**REQUEST:** Repeat word for word the lines of the listing from the line containing "Հարցում Ինչն է շեֆին" through the line containing "Գինը (253, 2501)", both included.

## begin ENTRIES

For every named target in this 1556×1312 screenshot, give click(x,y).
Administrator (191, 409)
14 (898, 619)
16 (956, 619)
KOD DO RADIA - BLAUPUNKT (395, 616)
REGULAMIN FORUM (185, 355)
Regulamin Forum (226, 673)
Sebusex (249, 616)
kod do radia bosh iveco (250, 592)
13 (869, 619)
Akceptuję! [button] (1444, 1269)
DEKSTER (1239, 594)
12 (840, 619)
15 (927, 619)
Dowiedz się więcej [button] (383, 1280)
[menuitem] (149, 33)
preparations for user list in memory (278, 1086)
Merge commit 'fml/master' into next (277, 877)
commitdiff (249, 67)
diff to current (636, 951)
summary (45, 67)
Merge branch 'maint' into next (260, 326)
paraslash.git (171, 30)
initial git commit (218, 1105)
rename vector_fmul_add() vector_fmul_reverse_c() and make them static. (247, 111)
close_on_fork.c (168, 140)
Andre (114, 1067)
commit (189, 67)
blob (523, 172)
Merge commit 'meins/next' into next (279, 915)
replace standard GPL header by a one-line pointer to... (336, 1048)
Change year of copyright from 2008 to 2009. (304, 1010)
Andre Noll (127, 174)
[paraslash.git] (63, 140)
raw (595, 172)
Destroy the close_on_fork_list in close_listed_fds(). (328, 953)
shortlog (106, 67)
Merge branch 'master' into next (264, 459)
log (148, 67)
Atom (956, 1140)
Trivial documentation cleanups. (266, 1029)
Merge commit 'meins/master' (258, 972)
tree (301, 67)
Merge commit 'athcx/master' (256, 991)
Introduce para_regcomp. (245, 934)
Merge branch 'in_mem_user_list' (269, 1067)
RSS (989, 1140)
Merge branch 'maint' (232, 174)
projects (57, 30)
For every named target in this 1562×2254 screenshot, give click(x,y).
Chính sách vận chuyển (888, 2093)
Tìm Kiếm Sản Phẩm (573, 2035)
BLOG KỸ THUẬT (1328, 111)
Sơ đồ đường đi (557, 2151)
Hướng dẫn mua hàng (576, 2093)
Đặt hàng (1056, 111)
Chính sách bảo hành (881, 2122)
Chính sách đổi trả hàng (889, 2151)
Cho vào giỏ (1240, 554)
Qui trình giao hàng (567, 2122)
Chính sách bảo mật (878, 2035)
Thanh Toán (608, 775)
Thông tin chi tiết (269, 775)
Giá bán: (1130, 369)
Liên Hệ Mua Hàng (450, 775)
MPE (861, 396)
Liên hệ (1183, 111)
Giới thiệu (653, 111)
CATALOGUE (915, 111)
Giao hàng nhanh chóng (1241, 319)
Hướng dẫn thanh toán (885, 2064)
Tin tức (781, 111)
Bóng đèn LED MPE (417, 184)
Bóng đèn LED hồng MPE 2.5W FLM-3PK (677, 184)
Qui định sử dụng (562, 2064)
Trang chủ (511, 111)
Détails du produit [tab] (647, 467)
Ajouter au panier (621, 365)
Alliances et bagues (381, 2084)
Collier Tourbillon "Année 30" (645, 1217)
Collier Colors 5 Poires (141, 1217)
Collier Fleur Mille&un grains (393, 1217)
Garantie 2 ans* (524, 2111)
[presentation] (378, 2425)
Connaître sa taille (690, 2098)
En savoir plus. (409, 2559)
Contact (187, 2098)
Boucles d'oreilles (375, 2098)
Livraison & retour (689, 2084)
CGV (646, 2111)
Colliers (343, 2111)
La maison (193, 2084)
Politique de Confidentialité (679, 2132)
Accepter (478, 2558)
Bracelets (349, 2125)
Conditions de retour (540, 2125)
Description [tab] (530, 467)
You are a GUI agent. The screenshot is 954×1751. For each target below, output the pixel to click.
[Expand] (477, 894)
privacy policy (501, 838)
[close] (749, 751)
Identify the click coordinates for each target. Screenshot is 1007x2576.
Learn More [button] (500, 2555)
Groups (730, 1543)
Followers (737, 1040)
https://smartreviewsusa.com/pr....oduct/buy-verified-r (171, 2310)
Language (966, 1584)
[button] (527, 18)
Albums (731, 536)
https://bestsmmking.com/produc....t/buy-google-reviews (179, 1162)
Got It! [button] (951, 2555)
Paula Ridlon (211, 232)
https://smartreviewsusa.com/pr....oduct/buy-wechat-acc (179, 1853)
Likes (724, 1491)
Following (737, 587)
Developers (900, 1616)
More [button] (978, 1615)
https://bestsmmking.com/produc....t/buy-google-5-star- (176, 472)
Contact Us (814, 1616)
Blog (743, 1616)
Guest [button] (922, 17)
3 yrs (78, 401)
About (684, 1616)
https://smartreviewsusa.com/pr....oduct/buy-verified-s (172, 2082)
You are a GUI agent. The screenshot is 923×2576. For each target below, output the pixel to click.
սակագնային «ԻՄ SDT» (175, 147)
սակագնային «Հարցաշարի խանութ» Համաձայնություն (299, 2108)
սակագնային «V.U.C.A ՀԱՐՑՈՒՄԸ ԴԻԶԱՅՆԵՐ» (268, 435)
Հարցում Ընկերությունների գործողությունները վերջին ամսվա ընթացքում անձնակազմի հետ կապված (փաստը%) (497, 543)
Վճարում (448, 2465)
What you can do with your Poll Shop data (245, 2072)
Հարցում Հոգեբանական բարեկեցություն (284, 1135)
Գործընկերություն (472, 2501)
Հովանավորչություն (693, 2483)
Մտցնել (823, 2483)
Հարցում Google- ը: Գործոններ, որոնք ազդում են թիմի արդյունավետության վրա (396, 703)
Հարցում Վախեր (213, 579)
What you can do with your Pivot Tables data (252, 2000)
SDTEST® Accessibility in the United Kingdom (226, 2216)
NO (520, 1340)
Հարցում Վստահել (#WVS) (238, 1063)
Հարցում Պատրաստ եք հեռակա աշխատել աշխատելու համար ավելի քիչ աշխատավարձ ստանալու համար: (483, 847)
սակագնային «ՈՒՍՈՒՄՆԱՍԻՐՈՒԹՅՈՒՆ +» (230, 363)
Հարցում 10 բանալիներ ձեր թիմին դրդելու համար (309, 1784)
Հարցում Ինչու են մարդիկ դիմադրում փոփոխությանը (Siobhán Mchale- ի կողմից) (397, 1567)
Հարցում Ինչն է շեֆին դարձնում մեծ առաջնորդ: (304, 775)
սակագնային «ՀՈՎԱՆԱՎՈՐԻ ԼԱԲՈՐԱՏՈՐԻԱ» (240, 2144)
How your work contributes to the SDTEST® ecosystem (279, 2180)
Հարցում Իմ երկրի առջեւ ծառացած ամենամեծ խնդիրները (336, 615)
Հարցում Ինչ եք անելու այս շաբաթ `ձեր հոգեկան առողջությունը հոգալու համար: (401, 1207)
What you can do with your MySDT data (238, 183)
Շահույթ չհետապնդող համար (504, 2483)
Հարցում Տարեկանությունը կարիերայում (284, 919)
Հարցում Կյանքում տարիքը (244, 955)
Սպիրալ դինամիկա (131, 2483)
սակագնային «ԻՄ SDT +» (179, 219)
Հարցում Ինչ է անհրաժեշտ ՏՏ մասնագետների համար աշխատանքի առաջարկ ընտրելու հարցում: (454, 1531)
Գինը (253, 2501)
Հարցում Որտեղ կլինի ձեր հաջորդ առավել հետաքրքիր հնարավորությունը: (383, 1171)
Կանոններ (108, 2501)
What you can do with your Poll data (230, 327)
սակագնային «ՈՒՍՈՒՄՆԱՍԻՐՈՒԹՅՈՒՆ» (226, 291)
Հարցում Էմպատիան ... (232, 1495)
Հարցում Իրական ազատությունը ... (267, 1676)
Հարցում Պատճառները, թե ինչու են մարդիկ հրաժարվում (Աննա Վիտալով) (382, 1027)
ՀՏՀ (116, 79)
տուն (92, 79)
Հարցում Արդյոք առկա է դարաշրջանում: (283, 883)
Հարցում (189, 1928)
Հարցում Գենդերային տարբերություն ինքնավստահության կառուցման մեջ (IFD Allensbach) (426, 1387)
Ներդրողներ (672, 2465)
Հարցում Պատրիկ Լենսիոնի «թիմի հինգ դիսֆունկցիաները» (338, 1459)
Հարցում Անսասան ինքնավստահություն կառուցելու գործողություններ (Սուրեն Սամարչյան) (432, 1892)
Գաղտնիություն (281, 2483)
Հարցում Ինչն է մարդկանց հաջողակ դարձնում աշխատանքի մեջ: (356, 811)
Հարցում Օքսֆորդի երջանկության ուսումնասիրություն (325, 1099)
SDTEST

## end ENTRIES

**EXERCISE OUTPUT:**
Հարցում Ինչն է շեֆին դարձնում մեծ առաջնորդ: (304, 775)
սակագնային «ՀՈՎԱՆԱՎՈՐԻ ԼԱԲՈՐԱՏՈՐԻԱ» (240, 2144)
How your work contributes to the SDTEST® ecosystem (279, 2180)
Հարցում Իմ երկրի առջեւ ծառացած ամենամեծ խնդիրները (336, 615)
Հարցում Ինչ եք անելու այս շաբաթ `ձեր հոգեկան առողջությունը հոգալու համար: (401, 1207)
What you can do with your MySDT data (238, 183)
Շահույթ չհետապնդող համար (504, 2483)
Հարցում Տարեկանությունը կարիերայում (284, 919)
Հարցում Կյանքում տարիքը (244, 955)
Սպիրալ դինամիկա (131, 2483)
սակագնային «ԻՄ SDT +» (179, 219)
Հարցում Ինչ է անհրաժեշտ ՏՏ մասնագետների համար աշխատանքի առաջարկ ընտրելու հարցում: (454, 1531)
Գինը (253, 2501)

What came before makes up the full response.